Most imaginal Diptera have sucking and licking mouthparts. Besides to the well-known biting flies and mosquitoes they feed on various kinds of fluids or soluble substances on surfaces, e.g. nectar, rotten fruits or honeydew of aphids and other plant sucking Hemiptera. Bacteria ingested together with the fluids might also play an important role in the diet of adult Diptera.
However, in spite of these generalizations diverse taxa or single species of flies and midges acquired a wide variety of food sources and feeding environments. Many taxa are associated with plants, the larvae feed mainly endophytic (e.g. Cecidomyiidae, Chloropidae, Agromyzidae, Tephritidae, Anthomyiidae), others are parasitoids (among others Bombyliidae, Pipunculidae, Sciomyzidae and Tachinidae) and parasites (e.g. Oestridae, and Rhinophoridae). Predation occurs for example in many larval Syrphidae and in larval and adult Asilidae. Most of these alternative lifestyles and the in prevailing saprophagous lifestyles have in common that the larvae almost exclusively prefer concealed feeding habits.
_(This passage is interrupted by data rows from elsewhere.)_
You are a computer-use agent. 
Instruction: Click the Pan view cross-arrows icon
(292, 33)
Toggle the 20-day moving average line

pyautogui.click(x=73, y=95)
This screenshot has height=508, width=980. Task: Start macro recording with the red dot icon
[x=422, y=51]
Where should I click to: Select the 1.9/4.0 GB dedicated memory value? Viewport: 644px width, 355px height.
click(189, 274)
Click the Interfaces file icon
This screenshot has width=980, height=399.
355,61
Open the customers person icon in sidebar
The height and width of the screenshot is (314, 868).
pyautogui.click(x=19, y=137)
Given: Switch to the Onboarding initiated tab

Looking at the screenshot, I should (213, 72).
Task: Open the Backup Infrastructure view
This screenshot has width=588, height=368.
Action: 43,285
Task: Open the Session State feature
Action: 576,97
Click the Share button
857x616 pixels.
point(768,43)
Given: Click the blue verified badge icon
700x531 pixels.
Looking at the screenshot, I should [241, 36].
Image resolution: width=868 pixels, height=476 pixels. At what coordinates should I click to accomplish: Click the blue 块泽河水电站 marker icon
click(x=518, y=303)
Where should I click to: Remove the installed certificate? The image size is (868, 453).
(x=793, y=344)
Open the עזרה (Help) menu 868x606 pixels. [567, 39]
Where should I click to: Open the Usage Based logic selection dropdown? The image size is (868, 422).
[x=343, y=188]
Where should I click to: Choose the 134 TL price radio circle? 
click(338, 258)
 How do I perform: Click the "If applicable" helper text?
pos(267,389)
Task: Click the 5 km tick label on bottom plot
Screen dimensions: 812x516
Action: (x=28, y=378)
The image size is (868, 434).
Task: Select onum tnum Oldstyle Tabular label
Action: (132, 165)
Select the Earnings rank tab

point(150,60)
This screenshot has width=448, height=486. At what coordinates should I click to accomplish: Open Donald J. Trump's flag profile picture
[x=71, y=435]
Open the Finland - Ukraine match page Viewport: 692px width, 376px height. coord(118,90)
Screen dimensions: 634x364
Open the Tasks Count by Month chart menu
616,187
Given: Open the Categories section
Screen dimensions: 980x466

Morphological characters suggest that most of these unusual feeding habits have evolved from saprophagy.
The following brief overview outlines some of the major subgroups recognized in Diptera:
This group comprises the midges. They are a paraphyletic assemblage of rather primitive groups of Diptera. The Nematocera can be diagnosed by the elongated, multisegmented antennae.
Flies. The remaining part of Diptera characterized by reduced number of antennal segments to three.
Cyclorrhapha (= Muscomorpha sensu McAlpine, 1989, not Yeates and Wiegmann, 1999 and Woodley, 1989)
This clearly monophyletic fly taxon (higher Diptera) was erected because of the emergence of the so-called puparium in this group.
Cyclorrhapha is a successful subgroup of Brachycera containing some of the best-known and economically important families as Syrphidae, Drosophilidae, Tephritidae, Muscidae and Agromyzidae.
Some of the most outstanding features that characterize the group come from immature instars: The pupa is surrounded by the hardened cuticle of the last larval instar making up a capsule integument of the soft-skinned pupa. It can be interpreted as an efficient means to survive long unsuitable time periods, especially those that are too dry for larval development. The emerging imagines escape from the puparium via preformed cleavage lines. A further character of the Cyclorrhapha is the peculiar type of larval mouthparts, the so-called cephalopharyngeal skeleton (see Immature stages). The widely accepted view is that the cephalopharyngeal skeleton including a filter mechanism is part of the ground plan of Cyclorrhapha (McAlpine, 1989). This kind of particle feeding is until now widespread across the group. Later in the evolution the function changed in several lineages and the cephalopharyngeal skeleton was modified to enable the larvae to conquer new food sources, as living plants or other insects.
Further characters are the reduction of the number of larval instars to three and the mobile proboscis of the adult flies, which is capable of being retracted into the head capsule.
This is the largest monophyletic subgroup of the Cyclorrhapha. Except the hoverflies (Syrphidae) the best-known higher Dipteran families belong in this group. Of these house flies (Muscidae), Blowflies (Calliphoridae), fruit flies (Tephritidae), vinegar flies (Drosophilidae) and also Family Agromyzidae. The monophyly is supported by the occurence of the ptilinum, an adaptation for emerging from the puparium and for escaping from the puparial locality (see: External adult morphology).